▶ _Data excerpts_:

- - -

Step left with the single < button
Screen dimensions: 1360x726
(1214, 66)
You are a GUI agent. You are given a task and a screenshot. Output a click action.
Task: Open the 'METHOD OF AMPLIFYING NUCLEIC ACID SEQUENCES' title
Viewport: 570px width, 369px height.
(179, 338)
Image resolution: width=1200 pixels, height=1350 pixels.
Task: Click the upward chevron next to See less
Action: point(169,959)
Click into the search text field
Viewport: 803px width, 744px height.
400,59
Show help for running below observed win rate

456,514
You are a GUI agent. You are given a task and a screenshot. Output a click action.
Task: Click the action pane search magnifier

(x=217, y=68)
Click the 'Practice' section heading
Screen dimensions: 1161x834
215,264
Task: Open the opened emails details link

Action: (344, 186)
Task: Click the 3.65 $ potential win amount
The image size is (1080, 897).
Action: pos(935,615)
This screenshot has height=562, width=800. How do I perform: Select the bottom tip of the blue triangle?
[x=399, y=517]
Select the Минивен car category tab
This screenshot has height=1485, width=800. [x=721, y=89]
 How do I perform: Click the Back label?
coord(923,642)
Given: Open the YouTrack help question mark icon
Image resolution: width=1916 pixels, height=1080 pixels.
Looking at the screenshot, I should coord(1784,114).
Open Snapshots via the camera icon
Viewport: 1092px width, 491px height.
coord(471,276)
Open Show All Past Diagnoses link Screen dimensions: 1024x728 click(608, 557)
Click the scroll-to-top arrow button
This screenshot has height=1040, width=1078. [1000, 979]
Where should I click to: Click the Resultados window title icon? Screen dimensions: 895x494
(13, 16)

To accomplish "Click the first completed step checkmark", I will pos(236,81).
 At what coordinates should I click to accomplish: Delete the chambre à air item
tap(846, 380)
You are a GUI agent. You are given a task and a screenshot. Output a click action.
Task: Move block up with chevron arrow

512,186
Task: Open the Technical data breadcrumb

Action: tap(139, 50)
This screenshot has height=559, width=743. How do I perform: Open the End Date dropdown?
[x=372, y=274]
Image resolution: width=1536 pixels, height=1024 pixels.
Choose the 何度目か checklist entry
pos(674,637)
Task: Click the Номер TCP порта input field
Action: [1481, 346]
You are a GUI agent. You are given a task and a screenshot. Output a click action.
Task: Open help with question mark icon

- - -

▶ _Exercise directions_: Copy only this part of the entries above: the line with "Task: Open the 'METHOD", the line with "Given: Open the", and the lines between, all exactly as written.

▶ _Written response_:
Task: Open the 'METHOD OF AMPLIFYING NUCLEIC ACID SEQUENCES' title
Viewport: 570px width, 369px height.
(179, 338)
Image resolution: width=1200 pixels, height=1350 pixels.
Task: Click the upward chevron next to See less
Action: point(169,959)
Click into the search text field
Viewport: 803px width, 744px height.
400,59
Show help for running below observed win rate

456,514
You are a GUI agent. You are given a task and a screenshot. Output a click action.
Task: Click the action pane search magnifier

(x=217, y=68)
Click the 'Practice' section heading
Screen dimensions: 1161x834
215,264
Task: Open the opened emails details link

Action: (344, 186)
Task: Click the 3.65 $ potential win amount
The image size is (1080, 897).
Action: pos(935,615)
This screenshot has height=562, width=800. How do I perform: Select the bottom tip of the blue triangle?
[x=399, y=517]
Select the Минивен car category tab
This screenshot has height=1485, width=800. [x=721, y=89]
 How do I perform: Click the Back label?
coord(923,642)
Given: Open the YouTrack help question mark icon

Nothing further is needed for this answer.